Our bean arbor is, for me, a spiritual place. I feel peaceful and protected, cocooned in the shady, cool quietness there. The first time I went picking in the arbor, I walked the entire length of it and didn’t see a bean. They are kind of camouflaged, green on green, just hanging there within the tendrils and leaves of the bean plants. You have to snap on a mental filter to let you see the beans among the vines and then they become obvious. You have to learn to see them.

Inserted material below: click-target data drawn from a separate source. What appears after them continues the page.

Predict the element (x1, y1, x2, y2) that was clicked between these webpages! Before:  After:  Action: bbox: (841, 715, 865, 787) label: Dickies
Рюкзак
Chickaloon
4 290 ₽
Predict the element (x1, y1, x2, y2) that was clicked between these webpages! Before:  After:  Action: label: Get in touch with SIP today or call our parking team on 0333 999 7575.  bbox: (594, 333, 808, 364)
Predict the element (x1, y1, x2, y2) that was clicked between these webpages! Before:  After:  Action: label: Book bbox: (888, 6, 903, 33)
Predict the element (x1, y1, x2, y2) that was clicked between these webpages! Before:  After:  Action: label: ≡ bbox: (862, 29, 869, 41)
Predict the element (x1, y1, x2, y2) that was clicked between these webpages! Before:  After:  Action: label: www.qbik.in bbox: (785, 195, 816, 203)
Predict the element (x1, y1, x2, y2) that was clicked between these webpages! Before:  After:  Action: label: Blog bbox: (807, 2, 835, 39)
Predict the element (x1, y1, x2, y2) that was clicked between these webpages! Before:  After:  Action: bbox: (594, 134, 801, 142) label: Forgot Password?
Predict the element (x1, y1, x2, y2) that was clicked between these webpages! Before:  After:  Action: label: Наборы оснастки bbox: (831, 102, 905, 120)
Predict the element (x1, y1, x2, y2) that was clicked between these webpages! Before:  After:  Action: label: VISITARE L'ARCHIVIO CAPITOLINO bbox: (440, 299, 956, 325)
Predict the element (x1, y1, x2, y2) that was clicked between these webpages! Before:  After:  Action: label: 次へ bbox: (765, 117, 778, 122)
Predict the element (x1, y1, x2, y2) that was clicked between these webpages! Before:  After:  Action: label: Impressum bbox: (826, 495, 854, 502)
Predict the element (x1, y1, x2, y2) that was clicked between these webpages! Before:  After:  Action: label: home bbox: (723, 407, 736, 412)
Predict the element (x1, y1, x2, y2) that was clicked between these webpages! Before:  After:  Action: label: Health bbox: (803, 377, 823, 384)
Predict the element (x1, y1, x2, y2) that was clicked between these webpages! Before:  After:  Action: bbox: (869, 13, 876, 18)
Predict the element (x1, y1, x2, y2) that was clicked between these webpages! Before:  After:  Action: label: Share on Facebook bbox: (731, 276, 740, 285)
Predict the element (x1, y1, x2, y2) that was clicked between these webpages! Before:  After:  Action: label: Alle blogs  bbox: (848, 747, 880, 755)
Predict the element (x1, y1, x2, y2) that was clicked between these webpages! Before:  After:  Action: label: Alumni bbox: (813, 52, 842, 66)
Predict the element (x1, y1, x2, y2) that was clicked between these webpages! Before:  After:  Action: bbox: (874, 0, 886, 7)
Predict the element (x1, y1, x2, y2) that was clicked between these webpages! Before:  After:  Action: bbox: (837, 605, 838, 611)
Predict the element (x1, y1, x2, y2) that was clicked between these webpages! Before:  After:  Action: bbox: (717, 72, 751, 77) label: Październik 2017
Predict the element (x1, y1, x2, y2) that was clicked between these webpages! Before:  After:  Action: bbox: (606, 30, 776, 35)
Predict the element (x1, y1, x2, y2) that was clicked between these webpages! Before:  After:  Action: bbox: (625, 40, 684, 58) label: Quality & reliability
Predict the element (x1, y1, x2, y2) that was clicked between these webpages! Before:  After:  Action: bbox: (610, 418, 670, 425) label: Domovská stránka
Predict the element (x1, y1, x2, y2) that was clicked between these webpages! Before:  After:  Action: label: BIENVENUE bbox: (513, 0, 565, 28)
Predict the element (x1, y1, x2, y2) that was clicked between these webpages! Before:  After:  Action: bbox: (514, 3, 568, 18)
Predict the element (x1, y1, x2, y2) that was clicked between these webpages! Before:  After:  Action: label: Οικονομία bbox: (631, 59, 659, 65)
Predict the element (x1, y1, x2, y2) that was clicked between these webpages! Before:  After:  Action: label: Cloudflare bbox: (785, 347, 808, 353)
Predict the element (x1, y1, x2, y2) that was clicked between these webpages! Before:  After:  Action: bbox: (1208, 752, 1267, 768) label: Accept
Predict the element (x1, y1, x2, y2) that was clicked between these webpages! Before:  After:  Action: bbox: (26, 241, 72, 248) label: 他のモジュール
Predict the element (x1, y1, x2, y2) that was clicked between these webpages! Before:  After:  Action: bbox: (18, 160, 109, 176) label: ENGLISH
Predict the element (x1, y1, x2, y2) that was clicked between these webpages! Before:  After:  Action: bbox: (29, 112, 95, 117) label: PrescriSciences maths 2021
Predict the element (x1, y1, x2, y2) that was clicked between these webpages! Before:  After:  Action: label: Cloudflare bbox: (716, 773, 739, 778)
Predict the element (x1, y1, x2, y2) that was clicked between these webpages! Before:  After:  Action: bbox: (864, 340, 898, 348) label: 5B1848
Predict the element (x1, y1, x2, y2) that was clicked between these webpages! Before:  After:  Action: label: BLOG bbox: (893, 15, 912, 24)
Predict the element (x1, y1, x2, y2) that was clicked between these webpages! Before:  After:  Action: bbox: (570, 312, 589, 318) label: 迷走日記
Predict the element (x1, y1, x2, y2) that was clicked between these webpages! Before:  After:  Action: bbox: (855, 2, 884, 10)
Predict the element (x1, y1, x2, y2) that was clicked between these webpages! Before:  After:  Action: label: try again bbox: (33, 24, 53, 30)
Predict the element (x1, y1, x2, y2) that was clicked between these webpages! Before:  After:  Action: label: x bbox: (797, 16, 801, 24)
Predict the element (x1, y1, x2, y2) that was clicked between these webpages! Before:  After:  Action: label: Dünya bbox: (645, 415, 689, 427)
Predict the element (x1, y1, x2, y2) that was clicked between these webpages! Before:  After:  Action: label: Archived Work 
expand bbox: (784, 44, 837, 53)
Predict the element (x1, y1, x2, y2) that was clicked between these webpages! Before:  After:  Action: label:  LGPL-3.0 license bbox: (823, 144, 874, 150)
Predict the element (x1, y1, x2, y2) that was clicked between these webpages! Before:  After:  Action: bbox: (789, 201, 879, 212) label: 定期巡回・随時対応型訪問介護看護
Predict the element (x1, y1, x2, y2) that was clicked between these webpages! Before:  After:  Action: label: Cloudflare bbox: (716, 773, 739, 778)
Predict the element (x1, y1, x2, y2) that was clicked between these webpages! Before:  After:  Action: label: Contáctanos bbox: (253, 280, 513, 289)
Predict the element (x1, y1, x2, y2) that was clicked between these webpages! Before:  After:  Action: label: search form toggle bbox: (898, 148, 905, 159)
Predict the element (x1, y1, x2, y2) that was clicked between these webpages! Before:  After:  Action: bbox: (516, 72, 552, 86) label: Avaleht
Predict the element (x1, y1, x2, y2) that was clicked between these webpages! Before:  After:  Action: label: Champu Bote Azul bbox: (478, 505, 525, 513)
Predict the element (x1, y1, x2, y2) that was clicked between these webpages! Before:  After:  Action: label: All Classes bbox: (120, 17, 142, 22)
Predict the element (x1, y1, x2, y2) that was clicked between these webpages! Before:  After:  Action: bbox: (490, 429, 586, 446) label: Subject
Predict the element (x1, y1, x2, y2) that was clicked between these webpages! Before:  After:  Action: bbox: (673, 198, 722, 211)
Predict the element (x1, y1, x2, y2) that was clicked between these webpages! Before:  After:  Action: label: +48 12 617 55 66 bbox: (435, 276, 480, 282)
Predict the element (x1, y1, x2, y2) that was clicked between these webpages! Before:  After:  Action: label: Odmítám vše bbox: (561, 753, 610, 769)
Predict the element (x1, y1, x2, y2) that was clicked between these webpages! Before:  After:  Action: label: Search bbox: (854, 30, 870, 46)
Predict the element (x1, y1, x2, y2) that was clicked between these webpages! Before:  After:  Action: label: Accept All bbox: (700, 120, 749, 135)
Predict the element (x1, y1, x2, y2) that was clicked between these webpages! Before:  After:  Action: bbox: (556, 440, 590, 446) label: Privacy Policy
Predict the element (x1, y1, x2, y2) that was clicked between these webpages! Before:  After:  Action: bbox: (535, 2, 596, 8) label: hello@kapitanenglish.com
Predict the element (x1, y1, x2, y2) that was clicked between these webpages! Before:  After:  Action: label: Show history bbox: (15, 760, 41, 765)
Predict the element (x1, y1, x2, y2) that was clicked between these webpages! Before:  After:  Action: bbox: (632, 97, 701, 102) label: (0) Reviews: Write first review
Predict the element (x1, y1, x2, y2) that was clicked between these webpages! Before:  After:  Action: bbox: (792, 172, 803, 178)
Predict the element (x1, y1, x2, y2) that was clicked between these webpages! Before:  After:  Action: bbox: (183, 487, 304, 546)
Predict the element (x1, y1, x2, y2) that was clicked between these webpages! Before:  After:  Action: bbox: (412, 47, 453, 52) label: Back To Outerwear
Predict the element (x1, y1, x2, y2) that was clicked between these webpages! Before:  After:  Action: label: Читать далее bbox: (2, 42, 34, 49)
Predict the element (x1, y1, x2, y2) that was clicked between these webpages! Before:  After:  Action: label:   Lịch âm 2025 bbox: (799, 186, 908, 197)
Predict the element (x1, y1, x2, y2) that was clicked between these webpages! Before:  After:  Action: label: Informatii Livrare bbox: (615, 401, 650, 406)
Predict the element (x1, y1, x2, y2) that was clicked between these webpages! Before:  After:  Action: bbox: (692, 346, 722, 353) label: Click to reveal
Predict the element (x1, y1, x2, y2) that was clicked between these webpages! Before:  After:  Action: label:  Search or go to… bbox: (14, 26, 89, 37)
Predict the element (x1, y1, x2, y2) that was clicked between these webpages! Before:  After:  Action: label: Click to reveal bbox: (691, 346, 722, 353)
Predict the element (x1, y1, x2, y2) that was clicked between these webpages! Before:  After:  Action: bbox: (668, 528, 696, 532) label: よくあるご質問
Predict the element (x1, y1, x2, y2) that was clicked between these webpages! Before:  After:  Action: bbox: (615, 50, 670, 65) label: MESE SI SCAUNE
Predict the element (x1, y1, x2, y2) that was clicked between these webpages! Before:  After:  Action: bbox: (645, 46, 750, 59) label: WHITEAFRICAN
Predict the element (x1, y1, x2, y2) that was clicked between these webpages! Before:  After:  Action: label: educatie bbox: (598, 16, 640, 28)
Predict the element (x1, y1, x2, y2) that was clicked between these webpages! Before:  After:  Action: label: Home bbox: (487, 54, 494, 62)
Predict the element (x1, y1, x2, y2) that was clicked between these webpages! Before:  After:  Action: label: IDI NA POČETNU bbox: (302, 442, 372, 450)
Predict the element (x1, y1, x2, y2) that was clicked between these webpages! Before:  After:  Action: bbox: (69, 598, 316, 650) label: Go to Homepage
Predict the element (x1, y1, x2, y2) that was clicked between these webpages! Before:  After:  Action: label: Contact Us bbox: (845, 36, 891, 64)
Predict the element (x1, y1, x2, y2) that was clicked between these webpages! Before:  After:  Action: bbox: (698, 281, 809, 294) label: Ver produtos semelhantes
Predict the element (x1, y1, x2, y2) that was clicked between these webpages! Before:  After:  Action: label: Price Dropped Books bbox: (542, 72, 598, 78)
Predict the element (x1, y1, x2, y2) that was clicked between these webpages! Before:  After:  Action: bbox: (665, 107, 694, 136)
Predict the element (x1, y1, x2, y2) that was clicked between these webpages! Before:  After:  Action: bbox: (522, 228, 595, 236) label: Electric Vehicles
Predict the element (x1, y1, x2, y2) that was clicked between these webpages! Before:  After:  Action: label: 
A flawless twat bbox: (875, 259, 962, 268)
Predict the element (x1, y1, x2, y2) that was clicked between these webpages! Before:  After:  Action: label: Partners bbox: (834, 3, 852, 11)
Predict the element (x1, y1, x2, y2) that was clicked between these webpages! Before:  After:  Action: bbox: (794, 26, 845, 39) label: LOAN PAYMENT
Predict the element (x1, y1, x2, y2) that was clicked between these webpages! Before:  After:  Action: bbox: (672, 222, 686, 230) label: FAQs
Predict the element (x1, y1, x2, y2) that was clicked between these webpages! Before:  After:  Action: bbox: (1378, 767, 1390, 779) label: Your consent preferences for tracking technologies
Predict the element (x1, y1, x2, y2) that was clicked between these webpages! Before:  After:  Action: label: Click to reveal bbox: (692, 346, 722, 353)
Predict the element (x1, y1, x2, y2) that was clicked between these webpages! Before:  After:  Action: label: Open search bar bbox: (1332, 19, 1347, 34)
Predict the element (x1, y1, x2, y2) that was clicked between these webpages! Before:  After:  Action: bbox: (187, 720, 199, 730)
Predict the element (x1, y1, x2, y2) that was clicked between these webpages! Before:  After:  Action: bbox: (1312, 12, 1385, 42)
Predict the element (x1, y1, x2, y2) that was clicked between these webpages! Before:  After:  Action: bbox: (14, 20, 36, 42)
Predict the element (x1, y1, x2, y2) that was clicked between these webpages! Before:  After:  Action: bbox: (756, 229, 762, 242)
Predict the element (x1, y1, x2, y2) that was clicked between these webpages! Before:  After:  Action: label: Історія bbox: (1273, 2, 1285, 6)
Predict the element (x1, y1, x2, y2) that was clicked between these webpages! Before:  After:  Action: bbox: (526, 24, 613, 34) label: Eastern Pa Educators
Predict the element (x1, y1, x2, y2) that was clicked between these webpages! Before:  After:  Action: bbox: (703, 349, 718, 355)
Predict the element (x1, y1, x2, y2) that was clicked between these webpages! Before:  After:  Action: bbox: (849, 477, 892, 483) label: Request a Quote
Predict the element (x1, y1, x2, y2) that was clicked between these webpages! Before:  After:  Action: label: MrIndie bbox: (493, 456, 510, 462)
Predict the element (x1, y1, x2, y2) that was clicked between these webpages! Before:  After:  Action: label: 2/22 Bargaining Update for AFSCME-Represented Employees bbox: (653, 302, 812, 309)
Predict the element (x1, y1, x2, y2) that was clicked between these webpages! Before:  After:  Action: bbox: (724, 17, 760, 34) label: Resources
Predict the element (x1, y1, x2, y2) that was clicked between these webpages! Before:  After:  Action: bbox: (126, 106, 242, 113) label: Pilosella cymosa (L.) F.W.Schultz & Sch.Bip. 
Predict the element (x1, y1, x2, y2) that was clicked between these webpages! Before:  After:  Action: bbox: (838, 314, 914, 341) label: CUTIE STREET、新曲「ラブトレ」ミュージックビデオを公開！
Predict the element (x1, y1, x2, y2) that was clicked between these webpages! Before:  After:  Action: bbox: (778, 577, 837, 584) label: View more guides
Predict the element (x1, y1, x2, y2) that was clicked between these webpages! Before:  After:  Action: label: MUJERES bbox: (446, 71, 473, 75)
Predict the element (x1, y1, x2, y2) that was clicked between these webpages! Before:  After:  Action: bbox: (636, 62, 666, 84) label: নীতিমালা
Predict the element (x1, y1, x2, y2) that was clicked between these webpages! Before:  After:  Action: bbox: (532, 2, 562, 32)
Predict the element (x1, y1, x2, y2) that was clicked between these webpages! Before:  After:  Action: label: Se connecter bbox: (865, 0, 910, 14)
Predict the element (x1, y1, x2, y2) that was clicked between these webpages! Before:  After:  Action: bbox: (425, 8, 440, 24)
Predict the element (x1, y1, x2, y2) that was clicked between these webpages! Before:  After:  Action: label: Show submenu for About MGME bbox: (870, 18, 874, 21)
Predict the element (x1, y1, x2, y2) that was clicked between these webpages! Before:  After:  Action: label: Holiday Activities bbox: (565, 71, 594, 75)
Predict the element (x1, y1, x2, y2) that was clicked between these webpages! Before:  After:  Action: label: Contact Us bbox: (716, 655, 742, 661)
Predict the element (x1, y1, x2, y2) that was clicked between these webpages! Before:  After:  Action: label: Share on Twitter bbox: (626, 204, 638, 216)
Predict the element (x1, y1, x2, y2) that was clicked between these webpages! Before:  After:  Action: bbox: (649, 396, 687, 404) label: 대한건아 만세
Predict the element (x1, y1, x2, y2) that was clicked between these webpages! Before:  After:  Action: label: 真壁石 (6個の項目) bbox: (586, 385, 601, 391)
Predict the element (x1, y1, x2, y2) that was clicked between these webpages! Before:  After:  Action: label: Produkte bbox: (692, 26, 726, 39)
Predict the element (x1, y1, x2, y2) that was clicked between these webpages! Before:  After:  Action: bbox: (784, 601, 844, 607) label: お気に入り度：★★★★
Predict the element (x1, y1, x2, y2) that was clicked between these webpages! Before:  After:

The arbor is a bamboo trellis that, unplanted, looks like a long, rickety tunnel. It’s maybe 7 feet high and 50 feet long. After the beans are planted, they run up and over the top and it becomes a long green tube. Next come the blooms and then beans. Lots and lots of beans. To pick them, you just walk into the shade of the arbor and pull beans by the handful, right, left and overhead, IF you have learned to see them, that is.
How many other treasures do we miss when we are blinded by minutiae? Why don’t we miss them all? Because, unconsciously, the fix is in. Without even realizing it (and we may resist admitting this truth) we reflexively see people (and things, too) through any number of filters. Some allow us to make timely and correct judgments that keep us safe or on track with our values and goals. Some, unfortunately divert our appreciation of the good toward distraction by the insignificant. We filter and judge by looks, clothes, the workout someone likes, a regional dialect or a verbal tic (Like, you know?) and about a million other things. With all these distractions prompting instant judgements, a person’s best qualities may be hiding in plain sight, like beans in a sea of green.
Confucius said, “Everything has beauty, but not everyone can see”. Learning to see is important. Learning, first, to be aware and then to choose which of our filters we can trust comes through conscience effort, informed by our experiences and thoughtful reflection upon them. Call it “wisdom”.
Or, call it training our brains to walk among the greens and see the beans.